Secondo fonti giudiziarie, inoltre, la contestazione ad alcuni imputati
del reato di porto d’armi da guerra (le bottiglie molotov) consente la
prosecuzione del processo perché prevede pene maggiori, salvo
stralciare la posizione degli stessi. Un reato, quello di porto di armi
da guerra, che riguarda solo il vicequestore Pietro Troiani e l’autista
Michele Burgio che secondo l’accusa portarono le due molotov dentro la
scuola come «falsa prova» a carico dei 93 no global arrestati. Il 10
luglio i pm formuleranno le richieste di condanna. Secondo
l’eurodeputato Vittorio Agnoletto, portavoce del Genoa Social Forum ai
tempi del G8, «è fondamentale che il processo sulle violenze alla Diaz
si concluda e non venga sospeso a causa della salva premier. Al tempo
il governo Berlusconi fu complice delle violenze e oggi cerca di
bloccare il processo».

«CHIEDIAMO RIGORE» – Nella requisitoria il pm Zucca ha citato il
giudice inglese Lord Denning, raccontando che bloccò una causa civile
contro dei poliziotti «perché se fosse stato vero quello che dicevano
le parti lese, condannate per un attentato a Birmingham, avrebbe voluto
dire che i poliziotti si sarebbero resi responsabili di falsa
testimonianza, di minacce e violenza e che le condanne erano
sbagliate». Undici anni dopo però riconobbe l’errore. «Noi riteniamo di
aver usato prudenza nelle indagini, ma ora chiediamo alla giustizia
rigore. Invochiamo ordine e legge per il rispetto delle persone e dei
diritti – ha detto Zucca -. Il G8 nel suo complesso è stato messo fuori
da questo processo perché ci siamo dovuti concentrare sui fatti». Il pm
ha quindi citato il prefetto Ansoino Andreassi, responsabile del G8 a
Genova fino all’arrivo del prefetto Arnaldo La Barbera, il quale nella
sua deposizione spiegò che all’origine della perquisizione nella scuola
Diaz vi fu la ricerca da parte delle forze dell’ordine del riscatto del
loro operato e della loro immagine offuscata dai disordini e dalla
morte di Carlo Giuliani. Andreassi inoltre rivelò che l’azione fu
decisa dai vertici presenti a Genova. Il pm ha poi contestato che ci
sia stata una sassaiola da parte degli occupanti la scuola Diaz contro
una pattuglia della polizia. Sassaiola che è stato il motivo addotto
dai vertici della polizia per decidere l’irruzione nella scuola che
sfociò nella «macelleria messicana» e nell’arresto di 93 manifestanti.

GIORNALISTA PICCHIATO – Il pm ha ricostruito poi cosa avvenne
fuori della scuola prima dell’irruzione: giovani picchiati a
manganellate perché tentarono di fuggire all’arrivo della polizia.
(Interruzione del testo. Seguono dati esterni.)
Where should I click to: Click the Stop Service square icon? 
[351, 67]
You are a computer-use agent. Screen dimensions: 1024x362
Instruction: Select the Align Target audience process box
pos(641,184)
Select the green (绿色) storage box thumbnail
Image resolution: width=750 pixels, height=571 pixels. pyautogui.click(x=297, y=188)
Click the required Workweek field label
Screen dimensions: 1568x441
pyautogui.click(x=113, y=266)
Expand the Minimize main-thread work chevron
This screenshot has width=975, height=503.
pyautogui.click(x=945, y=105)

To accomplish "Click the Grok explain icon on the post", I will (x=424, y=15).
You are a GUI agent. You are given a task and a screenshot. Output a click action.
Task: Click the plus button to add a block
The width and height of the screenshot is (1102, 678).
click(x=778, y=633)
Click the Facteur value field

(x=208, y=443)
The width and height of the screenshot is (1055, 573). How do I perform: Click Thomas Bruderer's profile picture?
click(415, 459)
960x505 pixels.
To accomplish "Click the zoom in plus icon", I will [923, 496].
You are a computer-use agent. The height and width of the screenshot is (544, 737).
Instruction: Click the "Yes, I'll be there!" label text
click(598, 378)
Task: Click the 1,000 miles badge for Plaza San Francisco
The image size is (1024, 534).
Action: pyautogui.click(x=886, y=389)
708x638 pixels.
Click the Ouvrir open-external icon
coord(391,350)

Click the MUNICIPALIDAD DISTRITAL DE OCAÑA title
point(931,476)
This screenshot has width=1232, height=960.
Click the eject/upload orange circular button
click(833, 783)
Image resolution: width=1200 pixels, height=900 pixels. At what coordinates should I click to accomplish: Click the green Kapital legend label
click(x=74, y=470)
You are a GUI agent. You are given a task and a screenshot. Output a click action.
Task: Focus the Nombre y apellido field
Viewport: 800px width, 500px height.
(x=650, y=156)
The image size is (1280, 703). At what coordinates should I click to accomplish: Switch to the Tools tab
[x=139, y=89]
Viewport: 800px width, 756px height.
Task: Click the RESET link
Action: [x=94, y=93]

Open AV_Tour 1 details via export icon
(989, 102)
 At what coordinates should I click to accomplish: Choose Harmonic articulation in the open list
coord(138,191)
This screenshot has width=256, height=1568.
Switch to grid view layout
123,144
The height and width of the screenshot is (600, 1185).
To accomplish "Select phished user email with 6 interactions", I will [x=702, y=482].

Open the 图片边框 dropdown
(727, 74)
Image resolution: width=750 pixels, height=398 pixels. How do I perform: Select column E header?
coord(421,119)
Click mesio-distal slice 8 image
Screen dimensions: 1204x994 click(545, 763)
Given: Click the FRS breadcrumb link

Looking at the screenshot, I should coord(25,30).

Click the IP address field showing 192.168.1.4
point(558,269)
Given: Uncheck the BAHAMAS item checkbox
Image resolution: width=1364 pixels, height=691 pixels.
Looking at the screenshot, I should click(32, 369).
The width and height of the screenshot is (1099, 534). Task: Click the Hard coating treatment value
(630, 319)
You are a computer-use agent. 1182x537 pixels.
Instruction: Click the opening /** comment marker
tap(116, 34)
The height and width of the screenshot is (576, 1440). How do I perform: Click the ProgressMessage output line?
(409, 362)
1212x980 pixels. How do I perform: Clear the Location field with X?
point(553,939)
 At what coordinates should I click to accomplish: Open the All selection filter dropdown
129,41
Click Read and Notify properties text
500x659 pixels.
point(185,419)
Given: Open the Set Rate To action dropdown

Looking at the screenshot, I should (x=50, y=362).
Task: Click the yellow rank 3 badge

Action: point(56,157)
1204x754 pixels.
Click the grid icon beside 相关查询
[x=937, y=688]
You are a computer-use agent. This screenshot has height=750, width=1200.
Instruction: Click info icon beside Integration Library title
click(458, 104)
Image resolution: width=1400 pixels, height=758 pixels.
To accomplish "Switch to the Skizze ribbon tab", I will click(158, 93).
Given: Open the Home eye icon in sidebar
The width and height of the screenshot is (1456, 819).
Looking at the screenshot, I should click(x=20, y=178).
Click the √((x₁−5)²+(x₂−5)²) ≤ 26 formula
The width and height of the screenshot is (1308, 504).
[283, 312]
Tra
questi il giornalista inglese Mark Cowell che solo un poliziotto riuscì
a salvare. «Mi sembrava – ha riferito Cowell, presente in aula – di
essere un pallone a cui ognuno voleva dare un calcio». Il giornalista
riconobbe anche dei carabinieri presenti davanti alla scuola prima
dell’arrivo della polizia. Cowell riportò la rottura della mascella e
di tutti i denti. «La sera del 21 luglio in via Cesare Battisti e nelle
vie limitrofe alla scuola – ha aggiunto il pm – non vigeva neppure il
codice penale». Tra i 29 imputati figurano alti vertici della polizia
quali Francesco Gratteri e Giovanni Luperi, all’epoca rispettivamente
direttore dello Sco e vice direttore dell’Ucigos, e Gilberto
Caldarozzi, vice direttore Sco, Spartaco Mortola, capo della Digos di
Genova, Vincenzo Canterini, comandante del VII Nucleo sperimentale del
I Reparto Mobile di Roma. Tra il pubblico era presente Heidi Giuliani,
madre del ragazzo morto in piazza Alimonda.